What White People Can Do Next by Emma Dabiri

What White People Can Do Next by Emma Dabiri

Author:Emma Dabiri
Language: eng
Format: epub
Publisher: Harper Perennial
Published: 2021-04-28T00:00:00+00:00


Meanwhile, the UK, with characteristic sleight of hand, generally outsourced its abuse of black people. Nonetheless, the exploitation of black people and the investment in the belief in white superiority would become an enduring cornerstone of both the economy of Britain and its identity. English superiority over the subjugated and the colonized was the ideological underpinning of the empire. The flow of wealth into the UK from the transatlantic slave trade was a crucial part of the industrial revolution, facilitating the development of industry, building the grandeur of many of the country’s cities—places like Bath, Bristol, and Liverpool—and creating the framework for the modern banking system. It also laid the groundwork for colonialism. Those parts of Africa that had been looted for human bodies became the territories that Europeans colonized, once colonialism—the extraction of resources and the opening of new markets, that ongoing and relentless pursuit of capitalism—proved more profitable than the trade in slaves. All of this allowed Britain to consolidate more wealth and power.

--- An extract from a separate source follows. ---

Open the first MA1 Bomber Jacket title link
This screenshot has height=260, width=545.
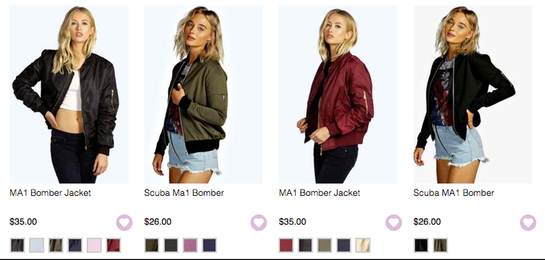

I think it’s safe to say that any antiracist or allyship initiative that disregards the capitalist imperatives (not to mention the deep psychological attachments that fuel “whiteness”), and that imagines that all of this can be undone by missives about “giving up your privilege,” is highly unlikely to enjoy success.

It is crucial to connect the dots between the origins of global capitalism, colonialism, and the invention of race. Doing so highlights the fictitious nature of race, as well as revealing the motivations and incentives behind its creation and upkeep. Boots Riley, the communist filmmaker, discusses the movement from workplace organizing—a real and direct threat to capital (recall it was the threat posed by unions of laborers, enslaved and indentured, that inspired the creation of “race” in the first instance in places like colonial Barbados and Virginia)—to student organizing, which in the second half of the twentieth century came to shape concepts of revolution and societal change. Consider the difference between a labor strike and a student strike: one threatens capital, the other threatens little. Riley notes that, with the coming to prominence of the latter model, demonstrations become the be-all and end-all, people being out in the street and creating a spectacle become all important, and the media is seen as key. Yet, he argues, this is all largely symbolic. When you subtract organizing around the exploitation of labor, what is it that you are actually fighting for? The goal becomes more and more amorphous.